Die Soldaten sollen nicht interveniert haben

Wenig später versammelt sich das Dorf in einer kleinen Halle. Es sind lange Tische aufgestellt worden, ein Familienmitglied hat Reis und Poulet für die gesamte Dorfgemeinschaft gekocht. Jugendliche hängen rasch Fotos von Rashid al-Seda auf, ihrem «Märtyrer». Auch Nasser Seda ist zum Essen gekommen, der Chef der Gemeindeverwaltung von Jit.

Seine Macht ist begrenzt. Denn Jit liegt zum grossen Teil im C-Gebiet des Westjordanlandes, das Israel nahezu vollständig zivil und militärisch kontrolliert. Auch Seda hegt keine grossen Hoffnungen, dass die Siedler bestraft werden. Es sei zwar gut, dass es nun Ermittlungen gebe, sagt der 52-Jährige. «Aber selbst wenn es eine Verurteilung gibt, werden sie höchstens ein paar Tage im Gefängnis bleiben, und das war’s.»

Obwohl die Armee laut eigenen Angaben rund 45 Minuten nach Beginn des Überfalls vor Ort war, habe sie nicht viel für den Schutz der Dorfbewohner getan, sagt Seda. «Ihnen war vor allem die sichere Evakuation der Siedler wichtig.» Mehrere Dorfbewohner berichten, die Soldaten hätten schnell einen Checkpoint am Dorfeingang eingerichtet und dort eine Ambulanz und die Feuerwehr aufgehalten. Die Armee bestreitet dies. Eine Untersuchung ergab laut israelischen Medienberichten aber, dass einige Soldaten dem Angriff der Siedler tatenlos zugeschaut hätten.
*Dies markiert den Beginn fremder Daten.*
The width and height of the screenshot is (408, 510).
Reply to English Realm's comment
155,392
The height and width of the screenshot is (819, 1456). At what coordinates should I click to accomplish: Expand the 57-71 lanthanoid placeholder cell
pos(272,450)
Hassan Arman, dessen Auto abgefackelt wurde, glaubt nicht, dass es die letzte Attacke von Siedlern auf Jit war. Auf die israelische Armee verlässt er sich nicht. Er will nun einen Zaun um das Haus seiner Familie bauen und sich mit den anderen jungen Männern im Dorf zusammenschliessen, um auf künftige Angriffe besser vorbereitet zu sein. «Das nächste Mal werden wir schneller und härter darauf reagieren», sagt er entschlossen.